As promised, a pic of my 1940 Elgin Special Deluxe which I found at the AMCA Grand National Meet held this past weekend in Rhinebeck N.Y. As I said, there were quite a few bicycles for sale. Lots of parts too. I was lucky enough to score this one. I couldn't resist the color combination.


----------



## irene_crystal (Jun 15, 2010)

Great find, love the color/paint combo as well


----------



## 4WHLDRFTN (Jun 16, 2010)

good thing u seen it before i did


----------



## Re-Cyclist (Jun 17, 2010)

4WHLDRFTN said:


> good thing u seen it before i did



I guess we're even. I never got a chance to see the Higgins Exhaust bike that you got. I only heard about it. I was pretty impressed with the number of good bikes that showed up.
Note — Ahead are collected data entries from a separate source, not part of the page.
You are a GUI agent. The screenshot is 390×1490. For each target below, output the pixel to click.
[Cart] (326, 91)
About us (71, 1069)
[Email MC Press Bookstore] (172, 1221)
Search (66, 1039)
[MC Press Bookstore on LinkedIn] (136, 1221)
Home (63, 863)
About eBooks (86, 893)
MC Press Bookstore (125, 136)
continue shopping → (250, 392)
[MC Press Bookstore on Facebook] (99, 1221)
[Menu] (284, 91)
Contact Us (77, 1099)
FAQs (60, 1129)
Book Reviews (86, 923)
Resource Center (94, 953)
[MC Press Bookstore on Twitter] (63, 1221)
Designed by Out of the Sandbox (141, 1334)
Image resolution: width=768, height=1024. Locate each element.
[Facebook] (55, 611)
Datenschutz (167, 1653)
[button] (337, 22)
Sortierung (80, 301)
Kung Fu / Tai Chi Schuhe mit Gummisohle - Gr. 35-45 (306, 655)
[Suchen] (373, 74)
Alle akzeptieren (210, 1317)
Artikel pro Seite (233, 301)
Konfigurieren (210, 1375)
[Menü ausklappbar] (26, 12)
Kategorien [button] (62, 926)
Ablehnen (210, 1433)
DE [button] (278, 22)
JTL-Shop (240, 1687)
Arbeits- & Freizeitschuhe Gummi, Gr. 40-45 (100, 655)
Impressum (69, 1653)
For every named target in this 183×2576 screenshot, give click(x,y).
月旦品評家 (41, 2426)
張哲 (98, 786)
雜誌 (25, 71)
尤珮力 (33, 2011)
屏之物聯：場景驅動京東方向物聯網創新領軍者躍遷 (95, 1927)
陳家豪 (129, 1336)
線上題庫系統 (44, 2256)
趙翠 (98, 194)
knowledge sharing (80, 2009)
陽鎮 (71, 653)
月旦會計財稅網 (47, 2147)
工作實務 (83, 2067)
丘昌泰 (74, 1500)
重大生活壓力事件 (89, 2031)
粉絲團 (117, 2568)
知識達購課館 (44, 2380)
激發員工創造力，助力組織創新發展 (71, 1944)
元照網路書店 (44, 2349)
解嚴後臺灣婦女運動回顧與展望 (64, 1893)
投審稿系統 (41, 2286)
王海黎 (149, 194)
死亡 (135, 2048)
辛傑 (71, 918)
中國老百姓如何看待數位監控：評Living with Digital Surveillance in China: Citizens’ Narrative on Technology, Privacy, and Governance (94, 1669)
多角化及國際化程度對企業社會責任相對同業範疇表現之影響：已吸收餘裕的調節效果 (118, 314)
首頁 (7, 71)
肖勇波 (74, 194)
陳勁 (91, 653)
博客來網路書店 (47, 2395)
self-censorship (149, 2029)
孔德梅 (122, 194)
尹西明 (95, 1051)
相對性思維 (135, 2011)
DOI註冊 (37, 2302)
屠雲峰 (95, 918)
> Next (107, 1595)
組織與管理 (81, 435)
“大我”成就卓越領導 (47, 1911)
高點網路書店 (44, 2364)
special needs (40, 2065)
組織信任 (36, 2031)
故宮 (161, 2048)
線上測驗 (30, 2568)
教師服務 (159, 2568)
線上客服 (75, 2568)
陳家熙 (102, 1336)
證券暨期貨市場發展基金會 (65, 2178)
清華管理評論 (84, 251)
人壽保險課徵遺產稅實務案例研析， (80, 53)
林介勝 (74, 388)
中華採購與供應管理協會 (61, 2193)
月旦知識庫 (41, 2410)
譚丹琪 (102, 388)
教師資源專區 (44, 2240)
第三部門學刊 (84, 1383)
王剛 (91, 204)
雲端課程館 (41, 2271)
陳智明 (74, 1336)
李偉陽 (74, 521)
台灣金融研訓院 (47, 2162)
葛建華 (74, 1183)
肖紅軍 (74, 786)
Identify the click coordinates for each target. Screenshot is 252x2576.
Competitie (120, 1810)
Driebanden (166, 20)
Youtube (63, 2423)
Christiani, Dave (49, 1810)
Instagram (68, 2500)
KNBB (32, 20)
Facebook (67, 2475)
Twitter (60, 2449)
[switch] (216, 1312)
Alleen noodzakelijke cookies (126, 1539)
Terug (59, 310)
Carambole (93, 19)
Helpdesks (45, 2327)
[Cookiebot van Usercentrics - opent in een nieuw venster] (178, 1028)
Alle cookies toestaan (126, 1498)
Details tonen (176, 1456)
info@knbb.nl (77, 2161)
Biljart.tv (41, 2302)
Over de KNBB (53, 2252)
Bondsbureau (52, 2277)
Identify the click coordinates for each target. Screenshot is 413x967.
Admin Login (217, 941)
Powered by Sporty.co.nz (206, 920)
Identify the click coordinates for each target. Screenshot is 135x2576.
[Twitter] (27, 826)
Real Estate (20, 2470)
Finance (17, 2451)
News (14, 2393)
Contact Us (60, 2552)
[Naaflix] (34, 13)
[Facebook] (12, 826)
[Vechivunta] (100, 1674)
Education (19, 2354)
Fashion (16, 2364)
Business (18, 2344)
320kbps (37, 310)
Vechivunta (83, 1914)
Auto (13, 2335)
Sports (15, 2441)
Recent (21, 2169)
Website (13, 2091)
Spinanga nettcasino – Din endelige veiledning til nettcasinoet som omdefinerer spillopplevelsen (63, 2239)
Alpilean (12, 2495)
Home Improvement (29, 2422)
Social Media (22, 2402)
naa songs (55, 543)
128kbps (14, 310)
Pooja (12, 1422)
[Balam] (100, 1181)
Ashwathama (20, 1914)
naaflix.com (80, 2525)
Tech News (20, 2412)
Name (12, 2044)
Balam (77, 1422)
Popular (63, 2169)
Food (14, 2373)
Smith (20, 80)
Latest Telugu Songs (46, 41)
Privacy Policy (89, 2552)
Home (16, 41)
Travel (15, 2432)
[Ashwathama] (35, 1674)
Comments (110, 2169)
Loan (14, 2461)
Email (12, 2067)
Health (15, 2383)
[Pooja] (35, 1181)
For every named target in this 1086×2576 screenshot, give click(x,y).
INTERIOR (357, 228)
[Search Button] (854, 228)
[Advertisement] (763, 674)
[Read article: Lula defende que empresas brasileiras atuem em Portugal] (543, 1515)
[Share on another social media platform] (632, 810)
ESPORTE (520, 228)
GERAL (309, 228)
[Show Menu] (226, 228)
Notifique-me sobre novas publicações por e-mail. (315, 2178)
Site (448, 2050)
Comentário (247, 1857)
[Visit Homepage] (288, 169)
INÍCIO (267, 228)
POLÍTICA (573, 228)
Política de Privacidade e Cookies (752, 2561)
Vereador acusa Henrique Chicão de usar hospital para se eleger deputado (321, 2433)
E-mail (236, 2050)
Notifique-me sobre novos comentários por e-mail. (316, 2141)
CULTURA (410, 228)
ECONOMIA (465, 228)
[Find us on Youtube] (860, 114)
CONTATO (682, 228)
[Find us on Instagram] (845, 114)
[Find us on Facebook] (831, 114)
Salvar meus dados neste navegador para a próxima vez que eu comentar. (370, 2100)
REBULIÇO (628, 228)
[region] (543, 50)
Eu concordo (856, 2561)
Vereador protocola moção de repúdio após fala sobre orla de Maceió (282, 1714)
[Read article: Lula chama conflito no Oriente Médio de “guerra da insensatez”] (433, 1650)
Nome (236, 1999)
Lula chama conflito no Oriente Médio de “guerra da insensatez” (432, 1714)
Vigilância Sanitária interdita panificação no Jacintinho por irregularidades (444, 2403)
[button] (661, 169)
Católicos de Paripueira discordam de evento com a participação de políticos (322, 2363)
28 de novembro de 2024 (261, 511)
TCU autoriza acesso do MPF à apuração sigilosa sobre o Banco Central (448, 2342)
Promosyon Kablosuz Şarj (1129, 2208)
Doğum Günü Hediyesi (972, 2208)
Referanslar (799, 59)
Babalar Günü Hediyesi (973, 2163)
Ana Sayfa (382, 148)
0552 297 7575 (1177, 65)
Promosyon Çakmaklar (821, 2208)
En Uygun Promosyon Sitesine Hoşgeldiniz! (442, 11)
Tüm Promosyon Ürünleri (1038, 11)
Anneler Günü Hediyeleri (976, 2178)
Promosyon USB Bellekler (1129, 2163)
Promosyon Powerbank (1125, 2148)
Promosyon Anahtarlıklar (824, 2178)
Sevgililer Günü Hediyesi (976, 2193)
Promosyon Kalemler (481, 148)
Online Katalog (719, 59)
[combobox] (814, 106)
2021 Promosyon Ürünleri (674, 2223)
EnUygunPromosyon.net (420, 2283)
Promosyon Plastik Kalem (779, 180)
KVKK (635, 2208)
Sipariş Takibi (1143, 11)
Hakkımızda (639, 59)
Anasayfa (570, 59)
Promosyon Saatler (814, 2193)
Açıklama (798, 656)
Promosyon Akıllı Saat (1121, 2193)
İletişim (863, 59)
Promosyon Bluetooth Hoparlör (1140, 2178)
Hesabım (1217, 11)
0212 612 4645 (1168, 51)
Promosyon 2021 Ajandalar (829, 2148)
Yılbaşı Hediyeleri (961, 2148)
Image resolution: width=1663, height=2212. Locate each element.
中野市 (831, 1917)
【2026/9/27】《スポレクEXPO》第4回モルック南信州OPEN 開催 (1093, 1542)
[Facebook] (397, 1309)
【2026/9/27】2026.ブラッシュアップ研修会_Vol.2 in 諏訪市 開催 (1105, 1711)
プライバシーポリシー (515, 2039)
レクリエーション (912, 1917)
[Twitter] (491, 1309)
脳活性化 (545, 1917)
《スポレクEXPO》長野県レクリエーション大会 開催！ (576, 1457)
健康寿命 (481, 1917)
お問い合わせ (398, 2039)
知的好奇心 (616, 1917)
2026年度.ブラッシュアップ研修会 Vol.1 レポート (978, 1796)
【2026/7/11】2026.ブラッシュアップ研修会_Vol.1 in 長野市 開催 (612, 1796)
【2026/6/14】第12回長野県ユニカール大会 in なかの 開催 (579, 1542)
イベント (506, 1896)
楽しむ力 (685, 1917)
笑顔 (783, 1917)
Is that a great meet or what!


----------



## 4WHLDRFTN (Jun 17, 2010)

The amca had a better selection of bicycles at there antique motorcycle event than the last bicycle meet we went to


----------



## Aeropsycho (Jun 17, 2010)

NICE!!!

One of my Favorite Bikes...

Have you seen the restored one on the Ann Arbor site?

http://www.ann-arbor-bicycleshow.com/images/013.jpg

Sweet!


----------



## Re-Cyclist (Jun 17, 2010)

Wow! It's even in the same colors. Thanks for the heads up! The color combination is what really sold me on the bike.


----------